PARLIAMENT HILL—Opposition MPs say a surprise allegation in the federal budget that Canadian charities are violating federal rules limiting their political advocacy is retribution for widespread opposition from environmental groups to the massive Northern Gateway oil sands pipeline across British Columbia.
The obscure provision in the budget Thursday to beef up the Canada Revenue Agency’s “enforcement tools” to monitor political activities of charities demonstrates the partisan nature of the Conservative government, opposition MPs said.
NDP MP Megan Leslie (Halifax, N.S.) told The Hill Times the measure is one of several provisions that show the budget, aside from its main thrust of public service spending cuts, is all “pipeline, pipeline, pipeline.”
“The over-arching theme here is this is a budget for the great pipeline to China,” Ms. Leslie said. “This is about pipelines, pipelines, pipelines, and at any cost.”
“Whether it is going after charities, who might have a different opinion, cutting the National Roundtable on the Environment and the Economy and cutting Environment Canada and not relying on science and evidence, or whether it’s going after the Environmental Assessment Act and weakening it, that’s what this budget says to me, it’s all about pipelines,” Ms. Leslie said.
The reference to political activities of charities was a needle in the haystack of the budget’s total $5.2-billion in broad spending cuts the government of Prime Minister Stephen Harper (Calgary Southwest, Alta.) is proposing for the next three years, with a projection that the spending reductions, combined with other economic forecasts, will result in a surplus by 2015, the next federal election year.
But the measure was so unexpected at the traditional pre-budget lockup for journalists that Reuters news correspondent David Ljunggren asked Finance Minister Jim Flaherty (Whitby Oshawa, Ont.) about it at a news conference before Mr. Flaherty tabled the budget in the Commons, asking Mr. Flaherty why the budget was putting the “tax police” on charities.
“We’re not making any changes in the rules relating to charities, we are providing some resources, some additional resources for enforcement of the rules by the Canada Revenue Agency,” Mr. Flaherty said.

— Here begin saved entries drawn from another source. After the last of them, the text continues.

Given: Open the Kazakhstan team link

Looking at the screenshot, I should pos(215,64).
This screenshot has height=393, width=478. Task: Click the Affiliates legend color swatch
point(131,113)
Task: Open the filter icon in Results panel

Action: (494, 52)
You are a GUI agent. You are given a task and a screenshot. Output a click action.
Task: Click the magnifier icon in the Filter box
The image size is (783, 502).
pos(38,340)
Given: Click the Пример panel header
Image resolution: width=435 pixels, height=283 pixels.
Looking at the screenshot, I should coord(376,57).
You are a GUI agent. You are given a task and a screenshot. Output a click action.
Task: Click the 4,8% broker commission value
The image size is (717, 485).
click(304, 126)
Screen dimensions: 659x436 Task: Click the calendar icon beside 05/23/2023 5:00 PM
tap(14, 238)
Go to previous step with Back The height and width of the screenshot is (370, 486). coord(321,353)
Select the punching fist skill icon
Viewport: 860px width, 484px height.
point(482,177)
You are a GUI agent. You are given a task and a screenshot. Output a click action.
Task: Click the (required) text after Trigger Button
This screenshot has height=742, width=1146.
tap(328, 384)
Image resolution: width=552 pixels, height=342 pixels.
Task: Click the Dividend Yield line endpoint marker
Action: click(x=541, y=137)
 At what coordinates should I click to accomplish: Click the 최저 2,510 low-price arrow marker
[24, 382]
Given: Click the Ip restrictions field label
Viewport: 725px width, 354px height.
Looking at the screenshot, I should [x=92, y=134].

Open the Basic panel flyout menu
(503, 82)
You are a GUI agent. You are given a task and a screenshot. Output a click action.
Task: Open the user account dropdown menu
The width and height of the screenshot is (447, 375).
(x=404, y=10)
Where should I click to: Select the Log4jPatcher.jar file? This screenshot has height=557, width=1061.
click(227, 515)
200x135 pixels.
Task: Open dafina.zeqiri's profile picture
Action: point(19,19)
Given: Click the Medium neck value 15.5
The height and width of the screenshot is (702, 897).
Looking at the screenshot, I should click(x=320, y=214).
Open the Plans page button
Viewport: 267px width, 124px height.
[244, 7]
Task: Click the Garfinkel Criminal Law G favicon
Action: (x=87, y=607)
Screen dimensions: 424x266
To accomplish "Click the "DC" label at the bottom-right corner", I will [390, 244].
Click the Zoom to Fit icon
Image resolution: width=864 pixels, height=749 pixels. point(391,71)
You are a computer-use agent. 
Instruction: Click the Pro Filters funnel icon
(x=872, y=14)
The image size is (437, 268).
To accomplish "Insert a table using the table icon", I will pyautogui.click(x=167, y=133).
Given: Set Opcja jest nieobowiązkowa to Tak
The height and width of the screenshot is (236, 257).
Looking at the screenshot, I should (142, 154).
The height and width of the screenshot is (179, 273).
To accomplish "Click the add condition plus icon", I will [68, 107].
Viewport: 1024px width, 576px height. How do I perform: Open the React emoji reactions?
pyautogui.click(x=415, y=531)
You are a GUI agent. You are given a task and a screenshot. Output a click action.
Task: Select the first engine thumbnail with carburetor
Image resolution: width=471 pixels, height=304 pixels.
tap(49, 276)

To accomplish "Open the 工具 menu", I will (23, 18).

“Quite frankly, we’ve had a lot of complaints and concerns expressed by Canadians that when they give money to charities they expect the money to be used for the charities purposes, not for political or other purposes,” he said.
“This not black and white, because the Canada Revenue Agency permits a small percentage of dollars to be used for advocacy and other purposes, but there is clearly a need, in our view, for more vigilance, that charities obey the rules as they are now,” Mr. Flaherty said.
The main budget document noted charities are allowed to engage in political activities, centered primarily on advocacy, as long as the activities are related to their charitable goals and represent a limited portion of their resources—no more than 10 per cent for larger charities.